▶ WHAT NEEDS TO BE DONE
Would you quote every entry exactly, dropping only the pictures?

>>>

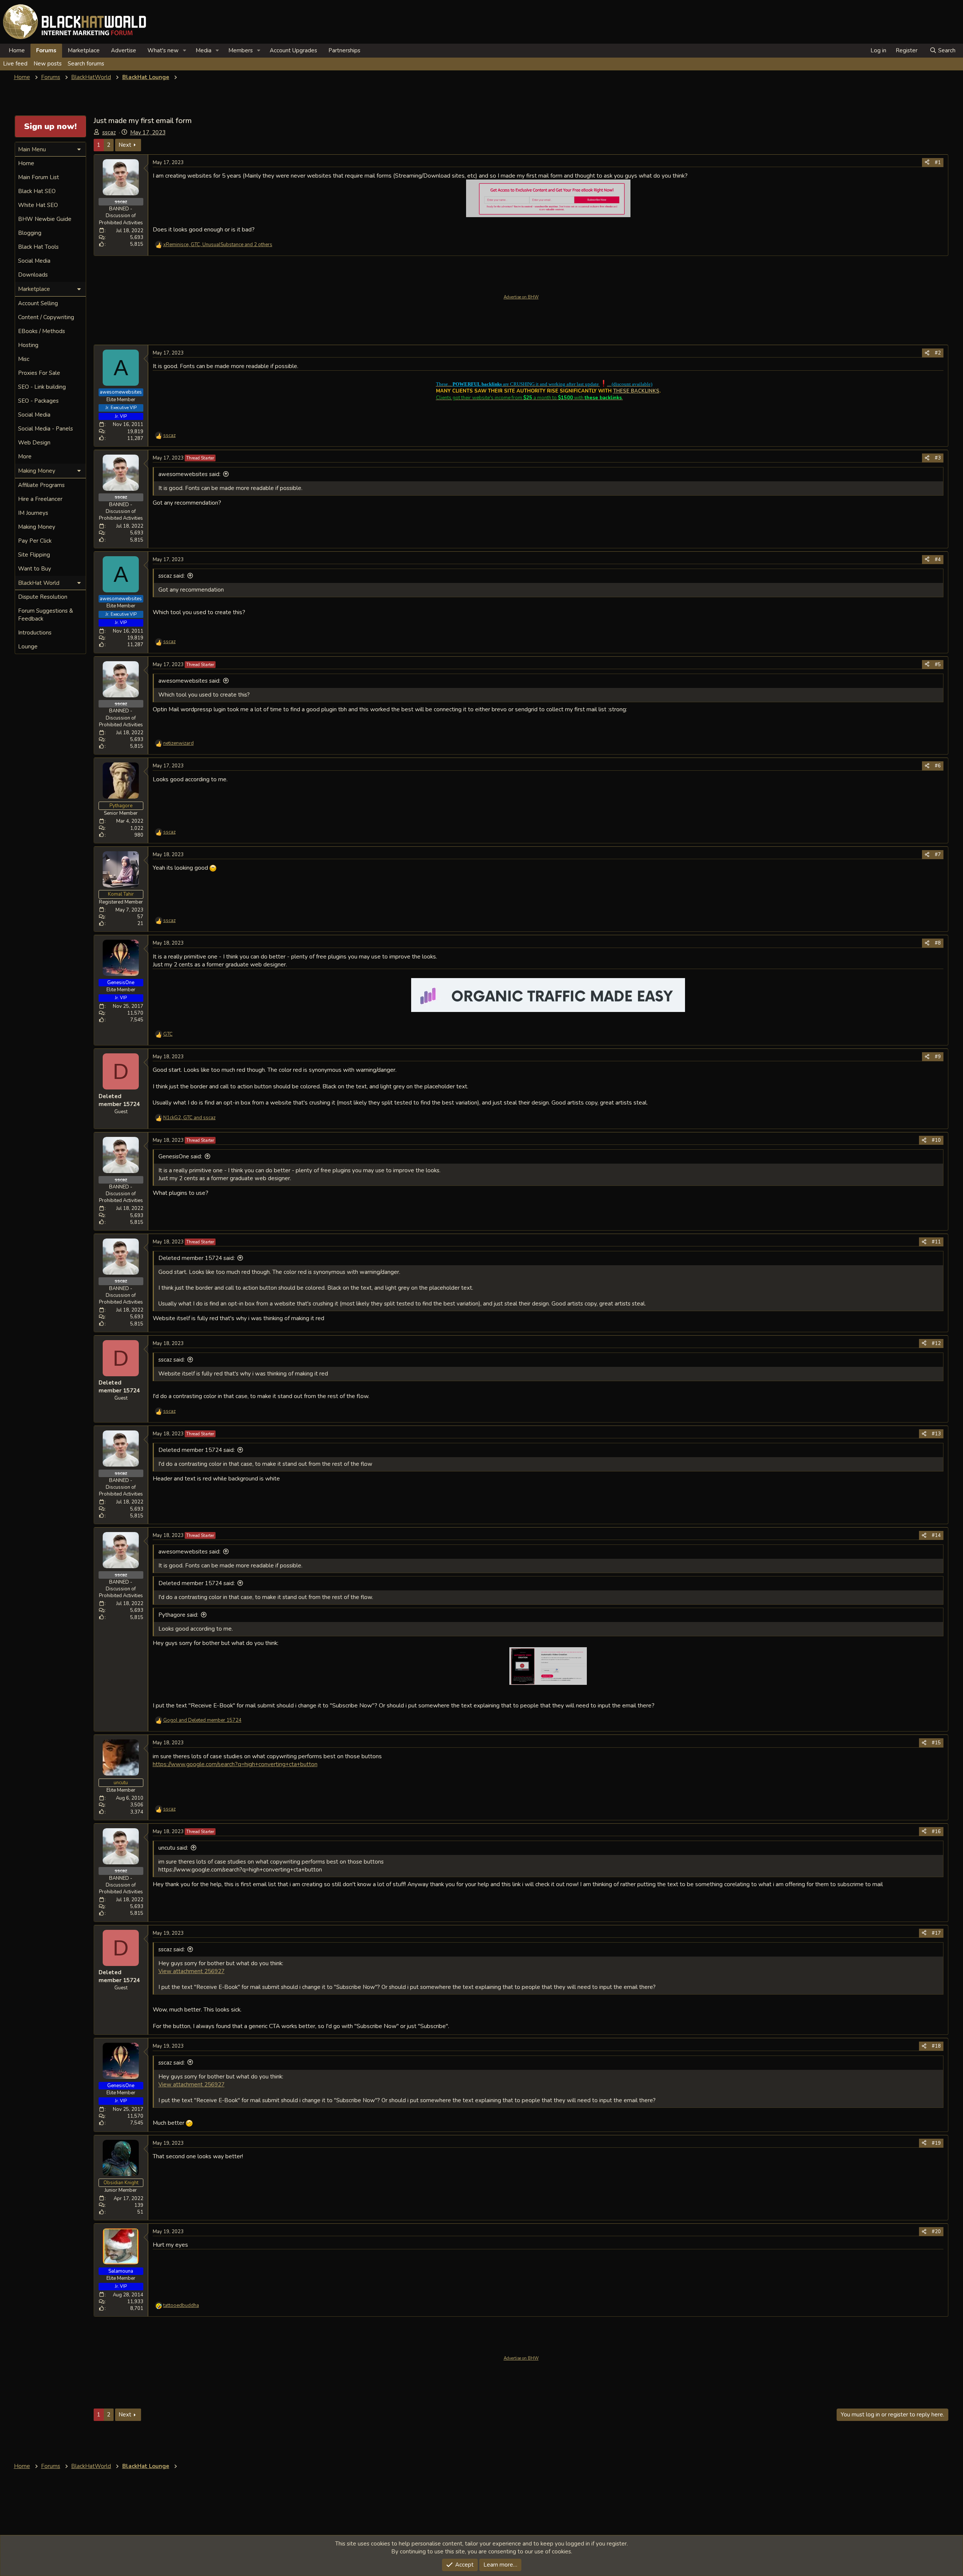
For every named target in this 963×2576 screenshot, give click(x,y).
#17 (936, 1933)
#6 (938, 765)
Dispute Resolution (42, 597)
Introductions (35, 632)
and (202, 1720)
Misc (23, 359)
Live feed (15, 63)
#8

<<<

▶ RESPONSE TO THE TASK
For every named target in this 963×2576 screenshot, give click(x,y).
#17 (936, 1933)
#6 (938, 765)
Dispute Resolution (42, 597)
Introductions (35, 632)
and (202, 1720)
Misc (23, 359)
Live feed (15, 63)
#8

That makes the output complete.